Despite widespread coverage of high-profile outbreaks associated with unsafe injection practices, staff members who use needles and syringes continue to place patients at potential risk of bloodborne infection by violating basic infection control practices. A recent visit to a high-volume pain management facility with a short-staffed anesthesia department presented many examples of major breaches in safe injection practices that could endanger patients. We share them here in the hopes that you don't repeat these practices.

1Injectable medications previously drawn up in direct patient care areas were left on top of the anesthesia cart. Medications included sodium chloride and a syringe with a white milky substance (presumably propofol). We found them in an unattended operating room between procedures. Of course, proper practice is to store and access injectables in a non-patient care area if you're going to use them for more than one patient.

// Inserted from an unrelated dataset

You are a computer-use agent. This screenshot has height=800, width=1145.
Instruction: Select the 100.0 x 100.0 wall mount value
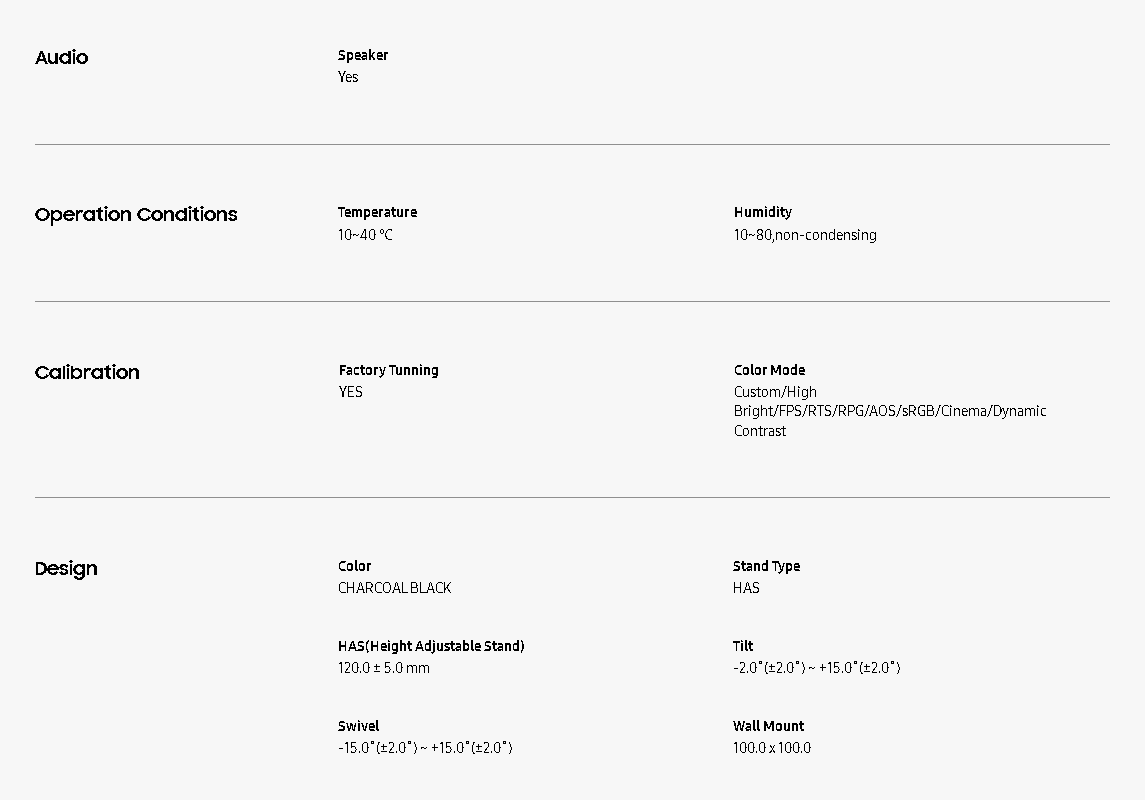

2An anesthesiologist carried a basket with several filled syringes — as well as some empty syringes that had been removed from their packages — from room to room. All syringes (empty and filled) had syringe caps on them, but filled syringes had been drawn up in the rooms (direct patient care areas) in advance of cases.

3An anesthesiologist carried a multi-dose vial of propofol with a spiking device in the basket back and forth between rooms. Pre-drawing medications and spiking IV bags as close to administration as possible is best practice. Spiking devices is not good practice.

4We found an opened, unlabeled multi-dose vial of labetalol in the procedure room anesthesia cart.

5Anesthesiologists failed to wipe the rubber diaphragm of the vial with alcohol before drawing up medication. And then they failed to "scr5b" the IV port, or hub, with alcohol before injecting medication.

6An anesthesiologist went from room to room with the same gloves, failing to perform hand hygiene between patients. When questioned, he said he felt overwhelmed by the volume of procedures and concerned about "tripling the time" for each case by following safe injection practices. Encourage your clinicians to speak up if they feel pressured to cut corners for the sake of maintaining a packed schedule.

SAFE PRACTICES
  • Use single-dose vials whenever possible
  • Date multidose vials with expiration date 28 days after opening and initialing
  • Clean all vial tops with alcohol before inserting a needle
  • Use needles and syringes for only one patient
  • Do not use outdated medications

No infections from injections

Increased scrutiny has motivated many facilities to improve their injection practices, but we've still got a long way to go. Let's end with a few reminders.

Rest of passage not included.